Jones wins county judge in a rout; two local races head to runoff as Kerr County splits with state on Senate
Jones led 5,904 to 3,262 — 64.4% to 35.6% — with 15 of 20 precincts reporting, a margin so consistent across absentee, early and election-day ballots that it amounted to a countywide mandate.
Tom Jones swept to victory in the Kerr County Judge race Tuesday, his dominant 28-point margin over James “Jack” Stewart the defining result of a primary night that will also send two local races to a May runoff — while Kerr County voters bucked the statewide trend in the U.S. Senate race, backing Ken Paxton heavily even as John Cornyn held his statewide lead.
Jones led 5,904 to 3,262 — 64.4% to 35.6% — with 15 of 20 precincts reporting, a margin so consistent across absentee, early and election-day ballots that it amounted to a countywide mandate. The race had been the most-watched contest on the Kerr County ballot, and Jones answered with a performance that was never seriously in doubt after the first returns dropped.
The contrast with the commissioner races could not have been sharper.
In Precinct 1, no candidate came close to the 50% needed to avoid a runoff. Clay Lambert led with 33%, Brenda Hughes trailed at 31.7%, and Wayne Uecker — who surged on election-day ballots throughout the night — finished at 29%. Lambert and Hughes will advance to a May runoff, with Uecker’s voters potentially decisive in the outcome.
The County Court-at-Law race was similarly headed to a runoff, with Robert Hunter Moose leading a five-candidate field at 41.1%. Brett Ferguson, at 23.4%, appeared positioned to advance as the second-place finisher.
Don Harris won a convincing victory in Justice of the Peace Precinct 4 with 53.2% in a four-candidate field. His win carries significance beyond his own race: by leaving the Commissioners Court for the JP bench, he vacates the Precinct 4 seat that Guy “Bubba” Walters won Tuesday night with 55.6% over Randy Murphy. Walters will most likely succeed Harris on the court. Rich Paces held off Mike Allen in Precinct 2, 52.4% to 47.6%, in a race that stayed close all night.
On the statewide ballot, Kerr County showed its conservative character clearly in the U.S. Senate race — backing Paxton even as the incumbent senator led statewide. Cornyn finished with 42.7% statewide to Paxton’s 40.3%, neither clearing the 50% threshold needed to avoid a runoff. The two will meet again in May.

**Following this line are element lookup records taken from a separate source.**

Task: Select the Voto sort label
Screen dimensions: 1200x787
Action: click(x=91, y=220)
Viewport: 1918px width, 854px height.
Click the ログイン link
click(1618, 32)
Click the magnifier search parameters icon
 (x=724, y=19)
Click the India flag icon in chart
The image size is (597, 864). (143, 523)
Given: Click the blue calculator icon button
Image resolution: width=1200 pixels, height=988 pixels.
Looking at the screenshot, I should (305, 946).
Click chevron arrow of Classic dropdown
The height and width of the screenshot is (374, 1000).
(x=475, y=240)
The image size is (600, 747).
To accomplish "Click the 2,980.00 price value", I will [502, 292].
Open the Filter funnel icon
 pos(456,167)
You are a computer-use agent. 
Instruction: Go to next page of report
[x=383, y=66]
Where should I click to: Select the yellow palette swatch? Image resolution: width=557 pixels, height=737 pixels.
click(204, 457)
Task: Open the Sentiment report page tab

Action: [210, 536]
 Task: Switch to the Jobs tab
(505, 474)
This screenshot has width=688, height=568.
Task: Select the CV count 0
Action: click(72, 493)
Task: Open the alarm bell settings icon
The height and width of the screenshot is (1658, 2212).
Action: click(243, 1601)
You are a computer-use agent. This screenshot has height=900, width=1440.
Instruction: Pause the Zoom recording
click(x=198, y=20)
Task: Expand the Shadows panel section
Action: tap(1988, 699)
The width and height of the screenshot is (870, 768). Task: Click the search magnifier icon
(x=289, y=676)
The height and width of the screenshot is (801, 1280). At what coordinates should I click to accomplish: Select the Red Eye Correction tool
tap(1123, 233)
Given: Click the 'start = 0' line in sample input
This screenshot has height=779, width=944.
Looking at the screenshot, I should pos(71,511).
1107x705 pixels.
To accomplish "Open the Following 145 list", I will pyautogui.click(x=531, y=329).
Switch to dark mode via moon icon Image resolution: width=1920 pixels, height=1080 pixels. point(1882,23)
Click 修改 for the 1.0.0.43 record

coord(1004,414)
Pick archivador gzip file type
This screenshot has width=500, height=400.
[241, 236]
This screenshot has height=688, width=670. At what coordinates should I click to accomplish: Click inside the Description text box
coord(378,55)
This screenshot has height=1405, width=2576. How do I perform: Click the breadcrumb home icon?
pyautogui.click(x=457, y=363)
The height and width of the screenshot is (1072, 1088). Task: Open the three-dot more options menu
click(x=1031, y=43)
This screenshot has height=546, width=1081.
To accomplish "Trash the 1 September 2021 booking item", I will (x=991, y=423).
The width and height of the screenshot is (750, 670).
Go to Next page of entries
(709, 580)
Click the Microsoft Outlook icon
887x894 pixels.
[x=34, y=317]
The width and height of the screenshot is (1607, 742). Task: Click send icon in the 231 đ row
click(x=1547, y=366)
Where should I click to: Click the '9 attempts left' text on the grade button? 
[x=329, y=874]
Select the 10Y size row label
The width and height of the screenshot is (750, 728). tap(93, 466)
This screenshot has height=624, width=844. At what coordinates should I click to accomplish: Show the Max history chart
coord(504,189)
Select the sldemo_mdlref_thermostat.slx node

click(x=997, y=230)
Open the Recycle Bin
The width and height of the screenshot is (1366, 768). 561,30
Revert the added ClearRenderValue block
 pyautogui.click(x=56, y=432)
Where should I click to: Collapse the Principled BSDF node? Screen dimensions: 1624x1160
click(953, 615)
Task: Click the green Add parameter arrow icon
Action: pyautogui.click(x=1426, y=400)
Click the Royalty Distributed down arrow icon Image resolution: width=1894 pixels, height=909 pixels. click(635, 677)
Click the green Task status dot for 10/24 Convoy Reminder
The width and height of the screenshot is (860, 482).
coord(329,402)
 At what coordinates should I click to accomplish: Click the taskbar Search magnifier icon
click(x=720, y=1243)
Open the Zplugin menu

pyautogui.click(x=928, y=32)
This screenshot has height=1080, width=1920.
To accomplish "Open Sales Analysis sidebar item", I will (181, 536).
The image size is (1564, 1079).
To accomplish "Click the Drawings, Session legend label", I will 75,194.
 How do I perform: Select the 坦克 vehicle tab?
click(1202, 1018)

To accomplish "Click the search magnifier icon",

In the 21st Congressional District, Mark Teixeira won convincingly with 61.3% in a 12-candidate field — a performance that cleared the runoff threshold with room to spare. Teixeira will face Democrat Dr. Kristin Hook in November in the race to succeed Chip Roy, who vacated the seat to run for attorney general. Roy finished second in that race statewide at 31.1%, trailing Mayes Middleton’s 40.1%. Neither Middleton nor Roy cleared 50%, setting up a May runoff for the office Paxton once held.
The one statewide race that produced an outright winner was comptroller, where Don Huffines — backed by former President Donald Trump — captured 57.3% statewide, avoiding a runoff against a fractured field that included Kelly Hancock at 23.3% and Christi Craddick at 15.7%.
All local results remain unofficial pending canvass.